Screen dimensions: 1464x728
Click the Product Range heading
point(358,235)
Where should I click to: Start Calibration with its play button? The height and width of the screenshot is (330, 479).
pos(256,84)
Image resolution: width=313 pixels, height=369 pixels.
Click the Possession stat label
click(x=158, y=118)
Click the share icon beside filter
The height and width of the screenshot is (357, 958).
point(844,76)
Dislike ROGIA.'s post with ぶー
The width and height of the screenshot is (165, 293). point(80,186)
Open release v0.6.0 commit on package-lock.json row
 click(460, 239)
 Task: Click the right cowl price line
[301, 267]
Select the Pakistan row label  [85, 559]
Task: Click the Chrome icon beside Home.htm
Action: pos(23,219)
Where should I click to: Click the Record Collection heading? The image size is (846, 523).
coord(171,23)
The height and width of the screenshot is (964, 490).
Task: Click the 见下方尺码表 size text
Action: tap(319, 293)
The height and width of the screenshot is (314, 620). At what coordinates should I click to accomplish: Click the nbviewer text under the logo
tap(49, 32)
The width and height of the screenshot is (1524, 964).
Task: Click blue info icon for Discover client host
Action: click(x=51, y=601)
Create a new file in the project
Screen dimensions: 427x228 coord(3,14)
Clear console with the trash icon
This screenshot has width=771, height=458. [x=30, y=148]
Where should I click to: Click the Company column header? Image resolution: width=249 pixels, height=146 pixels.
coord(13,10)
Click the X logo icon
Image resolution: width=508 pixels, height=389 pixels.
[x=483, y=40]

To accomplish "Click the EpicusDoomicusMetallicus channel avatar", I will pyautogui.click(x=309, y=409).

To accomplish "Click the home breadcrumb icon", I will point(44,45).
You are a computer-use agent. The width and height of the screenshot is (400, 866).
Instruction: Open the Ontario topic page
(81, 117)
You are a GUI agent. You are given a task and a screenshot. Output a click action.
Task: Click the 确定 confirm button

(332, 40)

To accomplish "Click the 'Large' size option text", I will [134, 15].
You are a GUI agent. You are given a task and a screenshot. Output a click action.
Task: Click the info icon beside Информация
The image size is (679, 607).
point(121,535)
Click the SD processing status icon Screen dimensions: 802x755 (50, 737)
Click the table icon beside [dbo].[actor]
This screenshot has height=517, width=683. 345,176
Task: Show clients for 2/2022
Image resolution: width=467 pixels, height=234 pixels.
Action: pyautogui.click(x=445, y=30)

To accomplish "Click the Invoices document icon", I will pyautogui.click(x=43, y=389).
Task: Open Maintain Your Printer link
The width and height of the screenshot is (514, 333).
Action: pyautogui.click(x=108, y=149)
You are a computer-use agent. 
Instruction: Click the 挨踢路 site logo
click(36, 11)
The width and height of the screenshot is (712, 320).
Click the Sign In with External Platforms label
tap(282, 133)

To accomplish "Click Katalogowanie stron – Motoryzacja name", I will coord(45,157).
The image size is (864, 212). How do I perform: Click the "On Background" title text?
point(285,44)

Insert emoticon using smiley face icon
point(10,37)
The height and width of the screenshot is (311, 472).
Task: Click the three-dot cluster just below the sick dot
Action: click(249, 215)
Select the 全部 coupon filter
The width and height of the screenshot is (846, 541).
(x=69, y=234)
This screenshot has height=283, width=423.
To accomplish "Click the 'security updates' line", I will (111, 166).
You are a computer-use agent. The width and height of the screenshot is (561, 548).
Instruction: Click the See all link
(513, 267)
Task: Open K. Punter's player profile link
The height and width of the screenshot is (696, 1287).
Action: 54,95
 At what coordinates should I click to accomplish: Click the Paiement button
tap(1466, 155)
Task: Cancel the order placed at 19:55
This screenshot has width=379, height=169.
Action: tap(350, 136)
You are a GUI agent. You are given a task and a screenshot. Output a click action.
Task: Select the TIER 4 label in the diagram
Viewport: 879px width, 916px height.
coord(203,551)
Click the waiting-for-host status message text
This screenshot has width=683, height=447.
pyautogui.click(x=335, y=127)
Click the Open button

• _Instructions to follow_
Rewrite the listing with "Where should I click to" swapped for "Where do I click to" everywhere and nothing else changed.

• _Response to the exercise_
Screen dimensions: 1464x728
Click the Product Range heading
point(358,235)
Where do I click to: Start Calibration with its play button? The height and width of the screenshot is (330, 479).
pos(256,84)
Image resolution: width=313 pixels, height=369 pixels.
Click the Possession stat label
click(x=158, y=118)
Click the share icon beside filter
The height and width of the screenshot is (357, 958).
point(844,76)
Dislike ROGIA.'s post with ぶー
The width and height of the screenshot is (165, 293). point(80,186)
Open release v0.6.0 commit on package-lock.json row
 click(460, 239)
 Task: Click the right cowl price line
[301, 267]
Select the Pakistan row label  [85, 559]
Task: Click the Chrome icon beside Home.htm
Action: pos(23,219)
Where do I click to: Click the Record Collection heading? The image size is (846, 523).
coord(171,23)
The height and width of the screenshot is (964, 490).
Task: Click the 见下方尺码表 size text
Action: tap(319, 293)
The height and width of the screenshot is (314, 620). At what coordinates should I click to accomplish: Click the nbviewer text under the logo
tap(49, 32)
The width and height of the screenshot is (1524, 964).
Task: Click blue info icon for Discover client host
Action: click(x=51, y=601)
Create a new file in the project
Screen dimensions: 427x228 coord(3,14)
Clear console with the trash icon
This screenshot has width=771, height=458. [x=30, y=148]
Where do I click to: Click the Company column header? Image resolution: width=249 pixels, height=146 pixels.
coord(13,10)
Click the X logo icon
Image resolution: width=508 pixels, height=389 pixels.
[x=483, y=40]

To accomplish "Click the EpicusDoomicusMetallicus channel avatar", I will pyautogui.click(x=309, y=409).

To accomplish "Click the home breadcrumb icon", I will point(44,45).
You are a computer-use agent. The width and height of the screenshot is (400, 866).
Instruction: Open the Ontario topic page
(81, 117)
You are a GUI agent. You are given a task and a screenshot. Output a click action.
Task: Click the 确定 confirm button

(332, 40)

To accomplish "Click the 'Large' size option text", I will [134, 15].
You are a GUI agent. You are given a task and a screenshot. Output a click action.
Task: Click the info icon beside Информация
The image size is (679, 607).
point(121,535)
Click the SD processing status icon Screen dimensions: 802x755 (50, 737)
Click the table icon beside [dbo].[actor]
This screenshot has height=517, width=683. 345,176
Task: Show clients for 2/2022
Image resolution: width=467 pixels, height=234 pixels.
Action: pyautogui.click(x=445, y=30)

To accomplish "Click the Invoices document icon", I will pyautogui.click(x=43, y=389).
Task: Open Maintain Your Printer link
The width and height of the screenshot is (514, 333).
Action: pyautogui.click(x=108, y=149)
You are a computer-use agent. 
Instruction: Click the 挨踢路 site logo
click(36, 11)
The width and height of the screenshot is (712, 320).
Click the Sign In with External Platforms label
tap(282, 133)

To accomplish "Click Katalogowanie stron – Motoryzacja name", I will coord(45,157).
The image size is (864, 212). How do I perform: Click the "On Background" title text?
point(285,44)

Insert emoticon using smiley face icon
point(10,37)
The height and width of the screenshot is (311, 472).
Task: Click the three-dot cluster just below the sick dot
Action: click(249, 215)
Select the 全部 coupon filter
The width and height of the screenshot is (846, 541).
(x=69, y=234)
This screenshot has height=283, width=423.
To accomplish "Click the 'security updates' line", I will (111, 166).
You are a computer-use agent. The width and height of the screenshot is (561, 548).
Instruction: Click the See all link
(513, 267)
Task: Open K. Punter's player profile link
The height and width of the screenshot is (696, 1287).
Action: 54,95
 At what coordinates should I click to accomplish: Click the Paiement button
tap(1466, 155)
Task: Cancel the order placed at 19:55
This screenshot has width=379, height=169.
Action: tap(350, 136)
You are a GUI agent. You are given a task and a screenshot. Output a click action.
Task: Select the TIER 4 label in the diagram
Viewport: 879px width, 916px height.
coord(203,551)
Click the waiting-for-host status message text
This screenshot has width=683, height=447.
pyautogui.click(x=335, y=127)
Click the Open button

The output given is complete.